Goal of the exercise — Once the line with "You are a computer-use" is reached, output it and every line after it, exactly, through the end of the records below. Pictures are skipped.

Given entries START

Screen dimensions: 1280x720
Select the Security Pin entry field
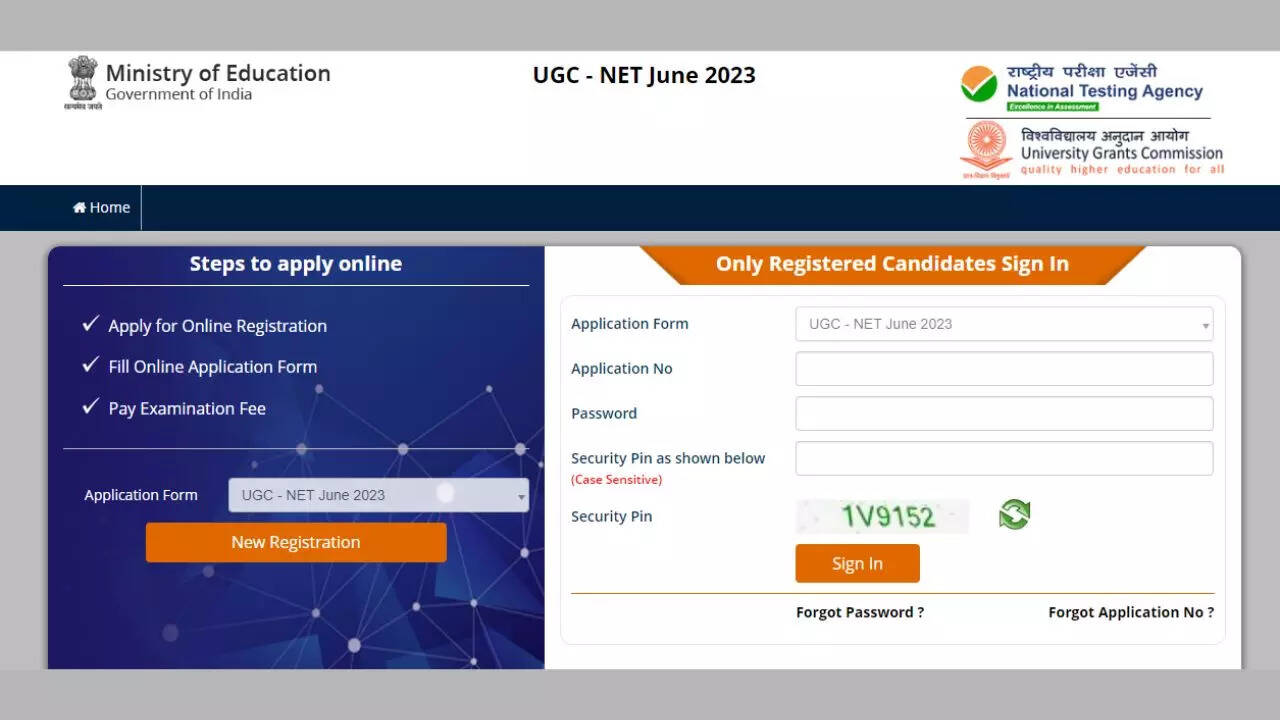point(1004,459)
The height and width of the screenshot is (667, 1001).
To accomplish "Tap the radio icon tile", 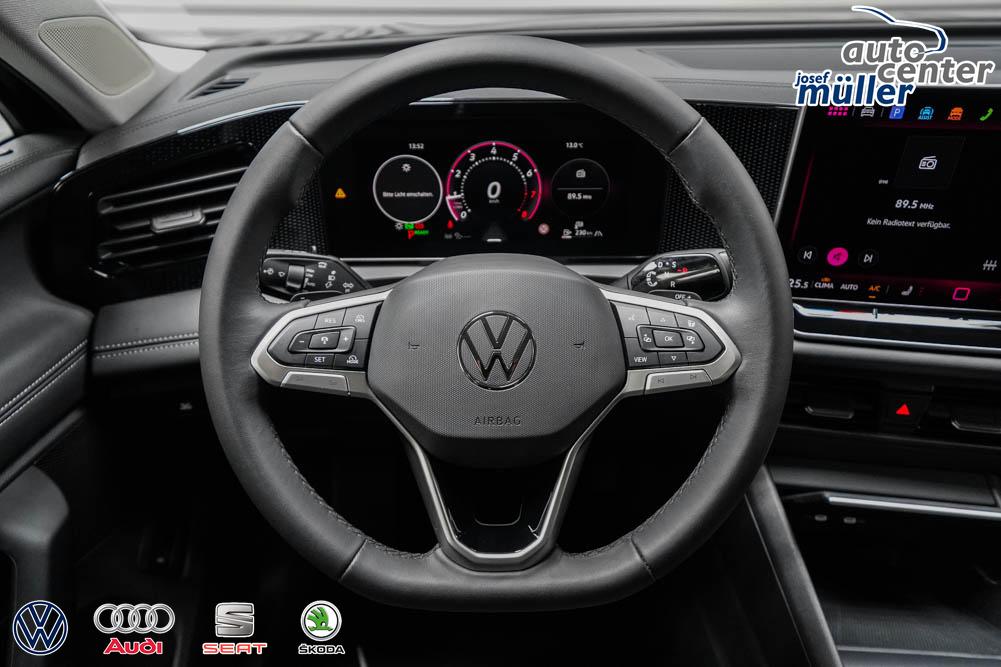I will [x=927, y=163].
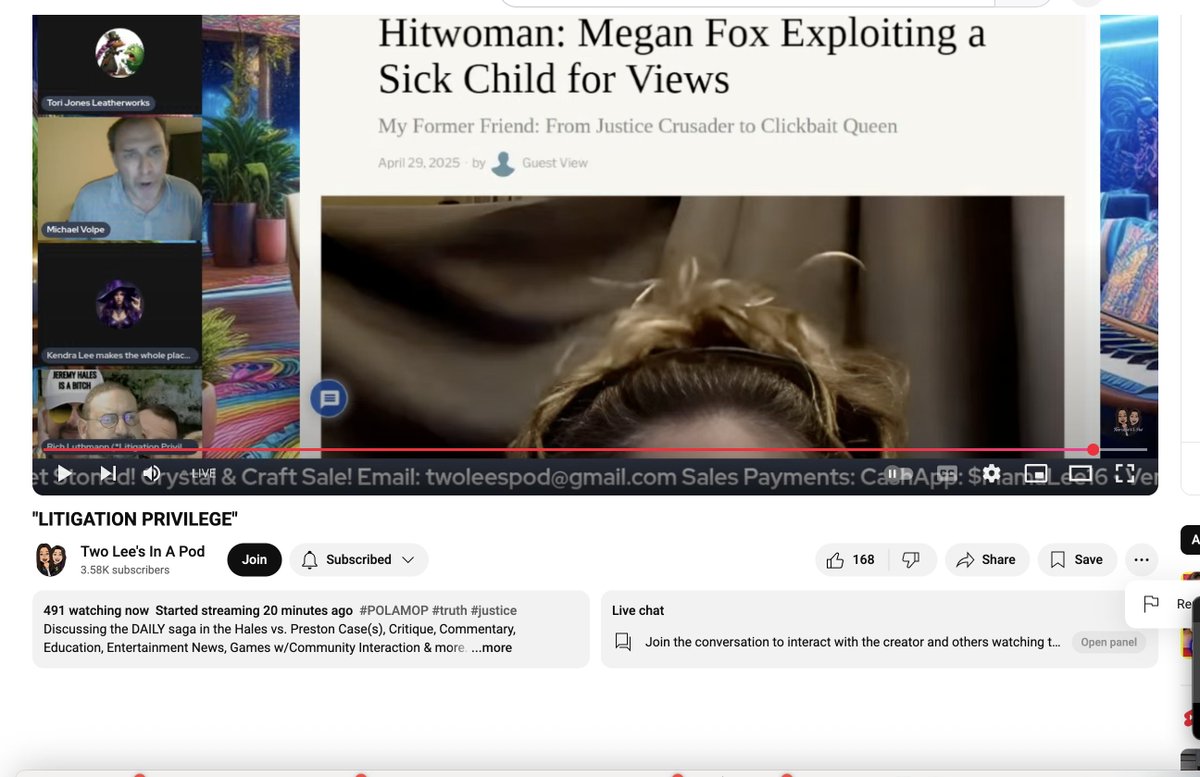
Task: Seek to live on the red progress bar
Action: point(1094,450)
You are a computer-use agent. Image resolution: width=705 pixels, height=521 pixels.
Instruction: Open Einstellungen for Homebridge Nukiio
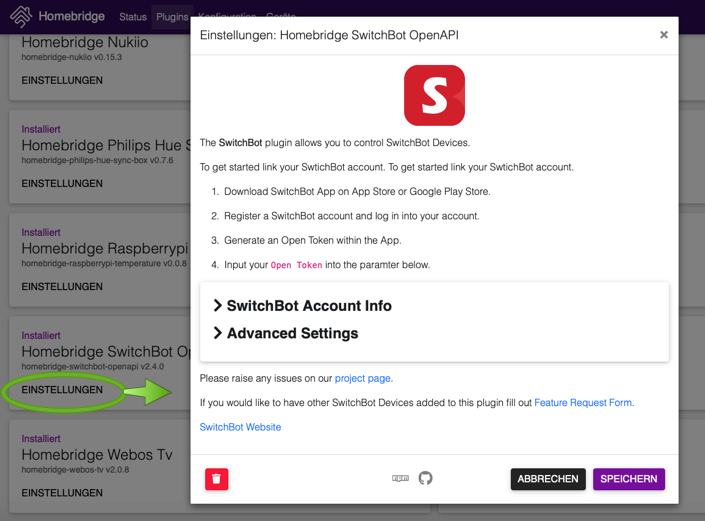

Given entries END

Answer to this problem —
You are a computer-use agent. Image resolution: width=705 pixels, height=521 pixels.
Instruction: Open Einstellungen for Homebridge Nukiio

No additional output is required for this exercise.